Listen to this article
Pregnancy was the starting point of Simone Rocha’s AW16 collection. Having given birth to her first baby — Valentine — three months ago, the 29-year-old designer took inspiration from the trauma of birth and showed matrons’ gowns in anaemic shades of nude and delicate organza apron slips that evoked ideas of the Victorian hospital.
Frocks were overtly feminine, with pussy-bow fastenings and billowing layers. Often, they were sheer or else undone, their button-up backs left unfastened — straps slipping from shoulders. “Falling apart at the seams”, read the show notes; heavy black tweed dresses woven with a glittering lurex were left with raggedy, unfinished hems, and a dressing gown coat in a sugared pink hue had enormous blouson sleeves with a dropped hem that started low on the arm, adding a tailored slobbiness to a strict, formal coat.

*Given information:*
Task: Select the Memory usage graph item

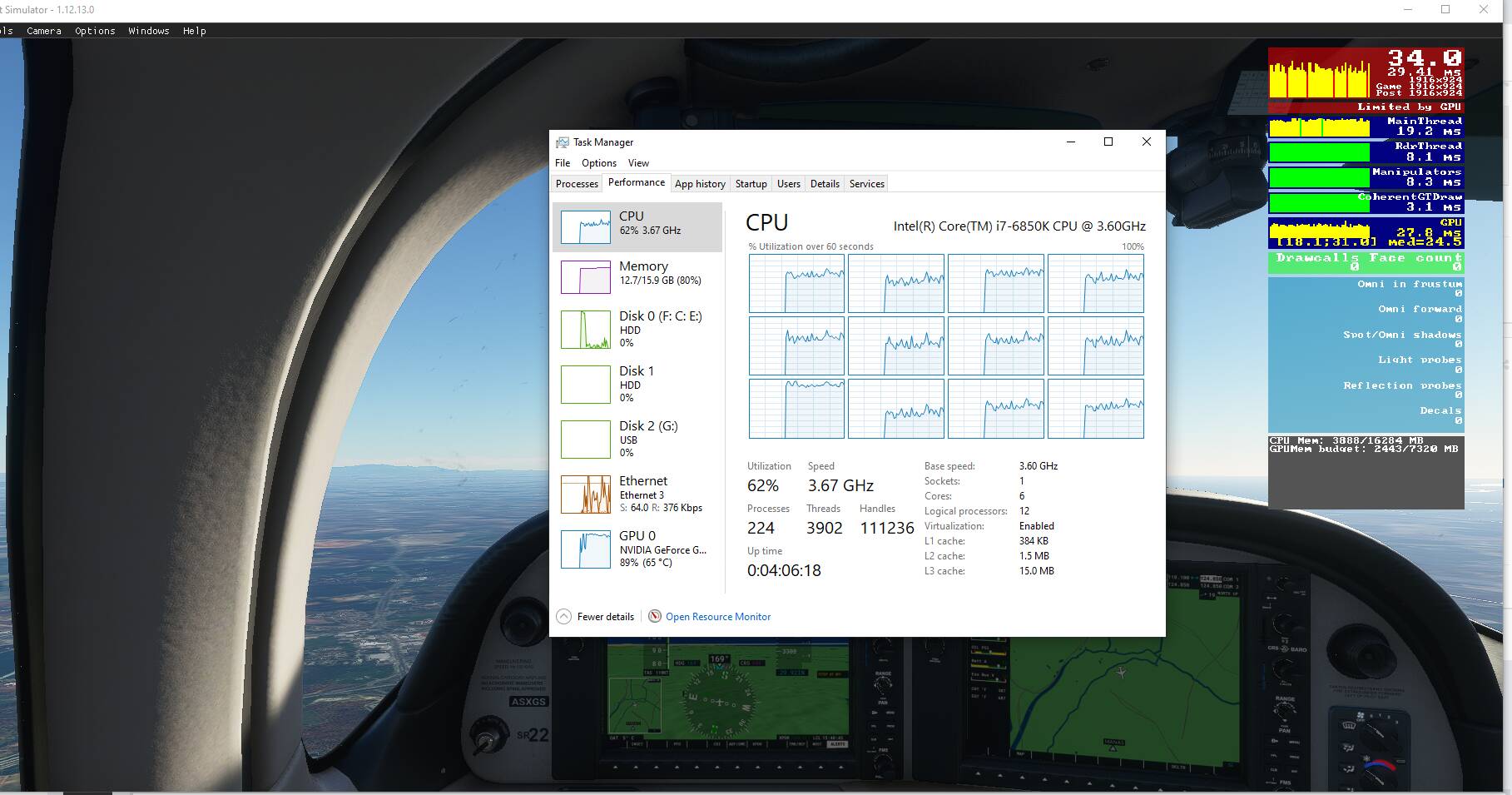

*Activities:*
1) From the Simone Rocha collection review, reproduce the passage from "Listen to this" up to and including "the Victorian hospital.".
2) Pick up the Simone Rocha collection review after its last sentence and carry it on.
You can set the listing aside.

*Task-by-task outputs:*
1)
Listen to this article
Pregnancy was the starting point of Simone Rocha’s AW16 collection. Having given birth to her first baby — Valentine — three months ago, the 29-year-old designer took inspiration from the trauma of birth and showed matrons’ gowns in anaemic shades of nude and delicate organza apron slips that evoked ideas of the Victorian hospital.

2)
There was an interplay with textiles — heavy furs were teamed with sheer slips, tweeds with organza. Lurex stoles were clutched tightly to bodies, and the plastic cording that made its first appearance last season was reworked with embroidery to provide a finish on oversized puffy pockets that were big enough to carry a baby in.
Models had heavy kohl-rimmed eyes, and a single drop earring. Their hair was pleated into a neat chignon and then messed up and pulled out to mimic a bird’s nest or tied in gauzy bows. Exhaustion may have inspired Rocha’s meditation on maternity, but this 41-look collection was creatively alert and typically stunning. Motherhood suits her very well.